Required work:
Begin at the line containing "Mac Os (62, 876)" in the entries below and end at the line containing "Дети (906, 81)"; transcribe that range exactly and nothing outside it.

Records:
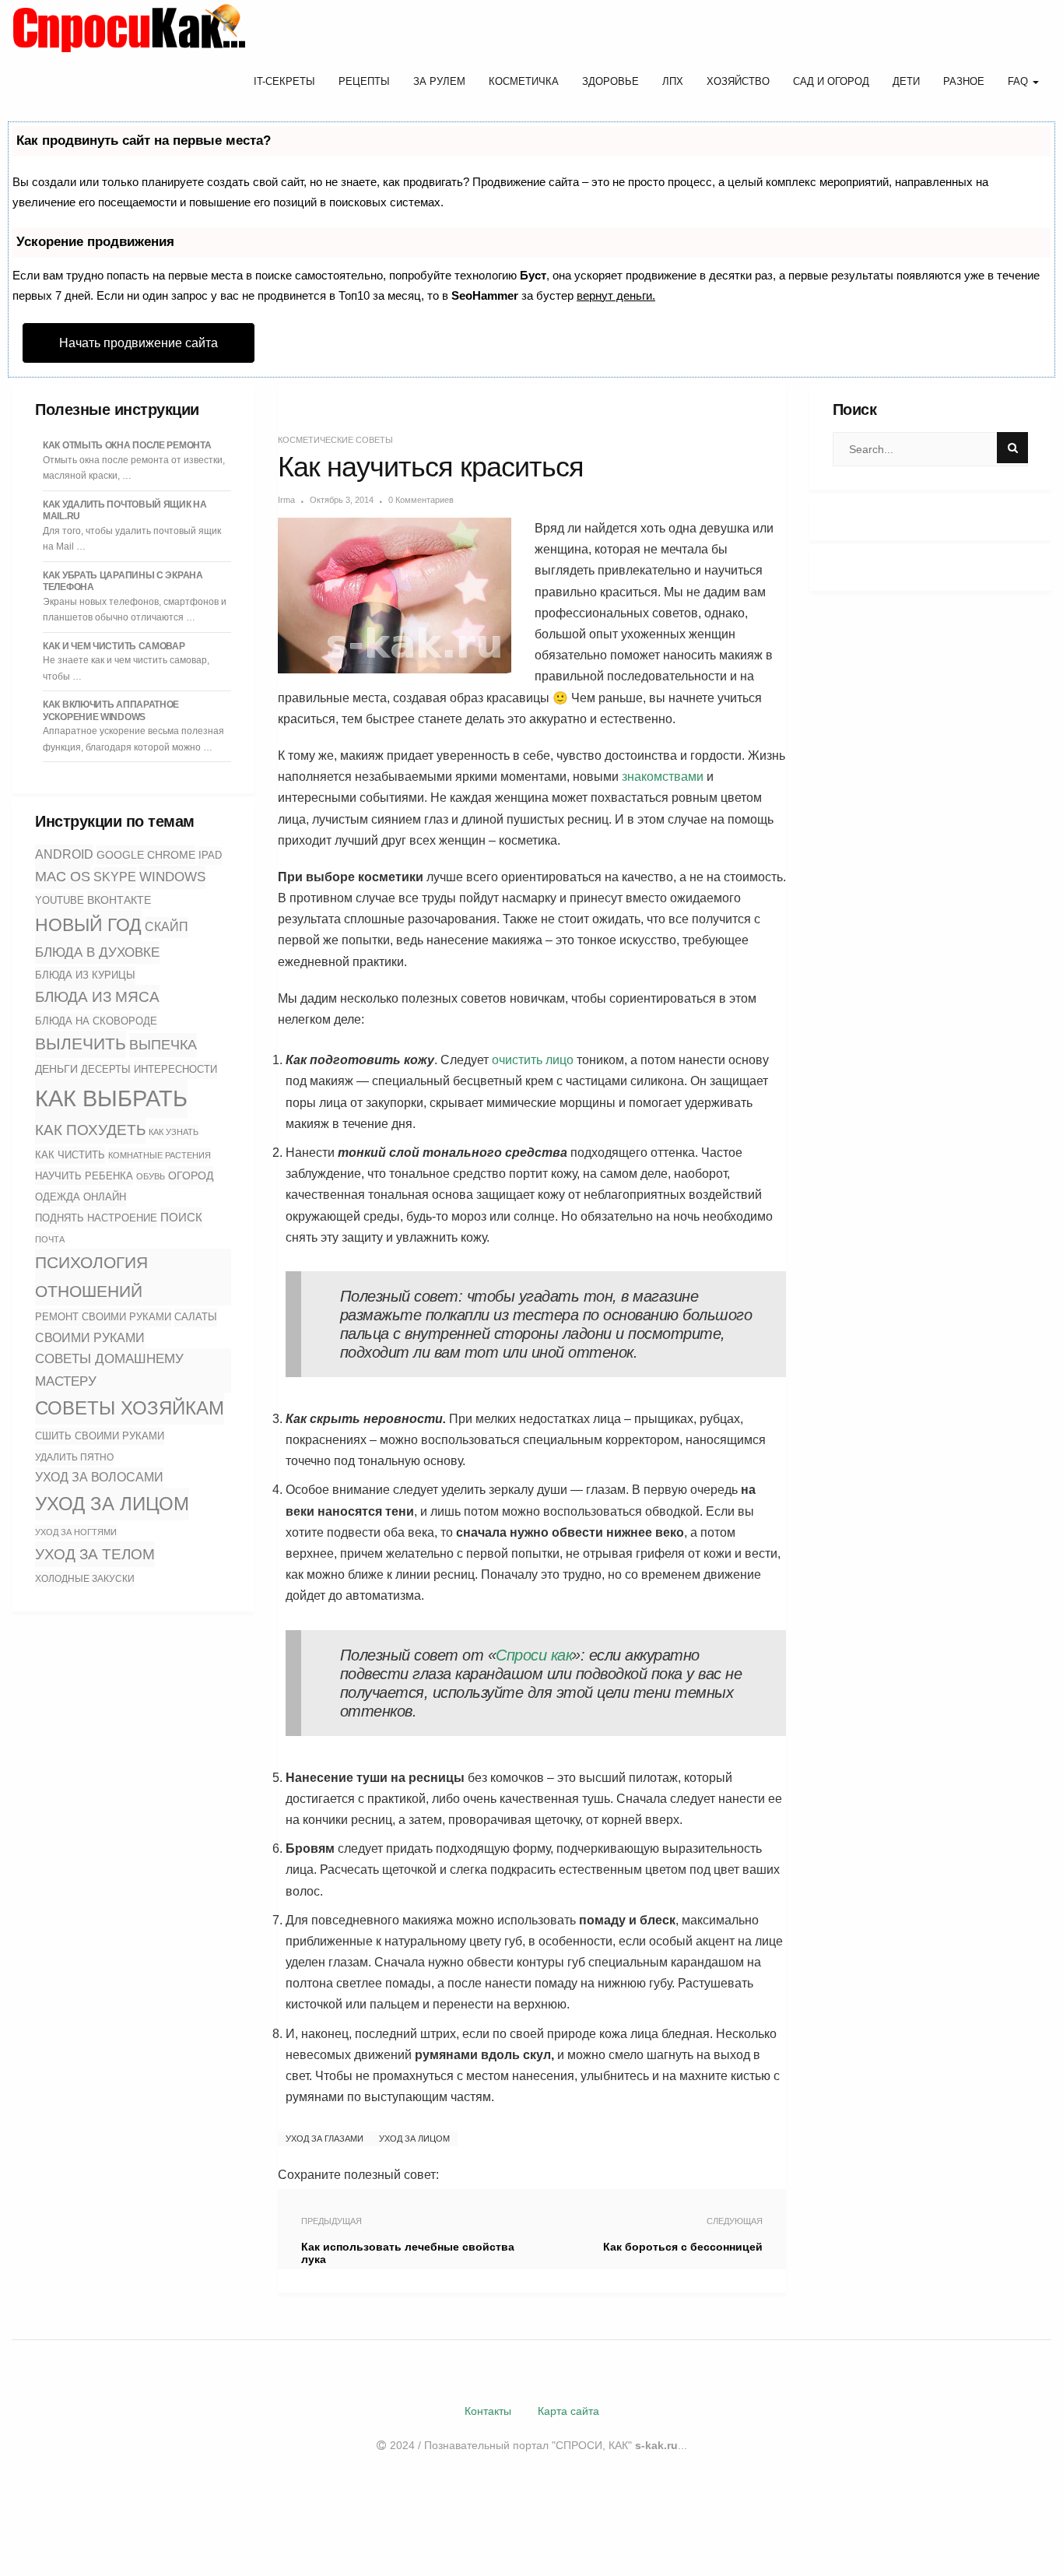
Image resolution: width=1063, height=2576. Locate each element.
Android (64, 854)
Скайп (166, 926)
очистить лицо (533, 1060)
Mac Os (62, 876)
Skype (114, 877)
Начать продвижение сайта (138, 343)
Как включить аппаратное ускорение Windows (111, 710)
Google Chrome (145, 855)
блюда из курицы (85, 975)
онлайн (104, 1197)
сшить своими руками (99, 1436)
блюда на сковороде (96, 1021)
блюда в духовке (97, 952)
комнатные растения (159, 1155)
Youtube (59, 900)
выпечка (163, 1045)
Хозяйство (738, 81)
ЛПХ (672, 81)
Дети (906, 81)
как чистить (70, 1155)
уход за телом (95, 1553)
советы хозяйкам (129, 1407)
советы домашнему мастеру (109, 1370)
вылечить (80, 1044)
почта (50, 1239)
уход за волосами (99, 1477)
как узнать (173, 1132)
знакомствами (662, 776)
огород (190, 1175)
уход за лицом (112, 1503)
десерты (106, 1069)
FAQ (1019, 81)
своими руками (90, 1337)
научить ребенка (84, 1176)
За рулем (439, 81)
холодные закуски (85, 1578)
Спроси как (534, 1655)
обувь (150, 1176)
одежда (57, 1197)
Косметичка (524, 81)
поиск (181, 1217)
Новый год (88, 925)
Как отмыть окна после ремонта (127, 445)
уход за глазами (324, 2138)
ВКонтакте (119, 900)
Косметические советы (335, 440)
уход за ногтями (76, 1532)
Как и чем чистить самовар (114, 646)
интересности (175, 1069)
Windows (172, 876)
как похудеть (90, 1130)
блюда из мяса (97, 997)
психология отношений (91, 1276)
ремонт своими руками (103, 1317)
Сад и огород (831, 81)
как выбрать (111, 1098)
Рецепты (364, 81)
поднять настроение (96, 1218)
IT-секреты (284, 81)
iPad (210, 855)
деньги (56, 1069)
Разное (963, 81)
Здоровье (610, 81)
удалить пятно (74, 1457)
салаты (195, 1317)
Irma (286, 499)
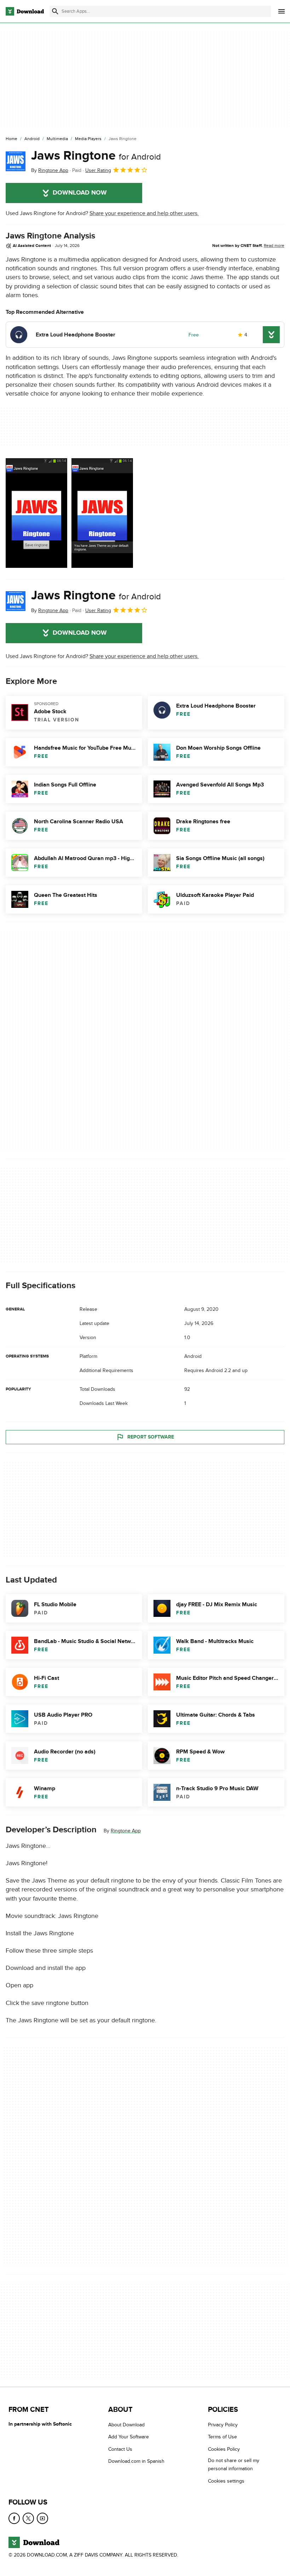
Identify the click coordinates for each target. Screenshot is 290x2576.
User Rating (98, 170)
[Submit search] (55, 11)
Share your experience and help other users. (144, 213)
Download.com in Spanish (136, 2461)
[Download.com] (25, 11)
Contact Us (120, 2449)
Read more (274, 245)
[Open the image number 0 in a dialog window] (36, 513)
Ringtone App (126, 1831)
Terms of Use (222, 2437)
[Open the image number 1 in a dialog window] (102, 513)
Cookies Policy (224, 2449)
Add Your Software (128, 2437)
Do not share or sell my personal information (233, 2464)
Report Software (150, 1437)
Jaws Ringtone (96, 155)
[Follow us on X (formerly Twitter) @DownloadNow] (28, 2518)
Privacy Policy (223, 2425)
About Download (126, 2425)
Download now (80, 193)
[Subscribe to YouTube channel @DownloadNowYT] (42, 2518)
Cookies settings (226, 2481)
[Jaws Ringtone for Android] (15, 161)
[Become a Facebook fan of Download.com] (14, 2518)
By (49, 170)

Solution to this problem:
Mac Os (62, 876)
Skype (114, 877)
Начать продвижение сайта (138, 343)
Как включить аппаратное ускорение Windows (111, 710)
Google Chrome (145, 855)
блюда из курицы (85, 975)
онлайн (104, 1197)
сшить своими руками (99, 1436)
блюда на сковороде (96, 1021)
блюда в духовке (97, 952)
комнатные растения (159, 1155)
Youtube (59, 900)
выпечка (163, 1045)
Хозяйство (738, 81)
ЛПХ (672, 81)
Дети (906, 81)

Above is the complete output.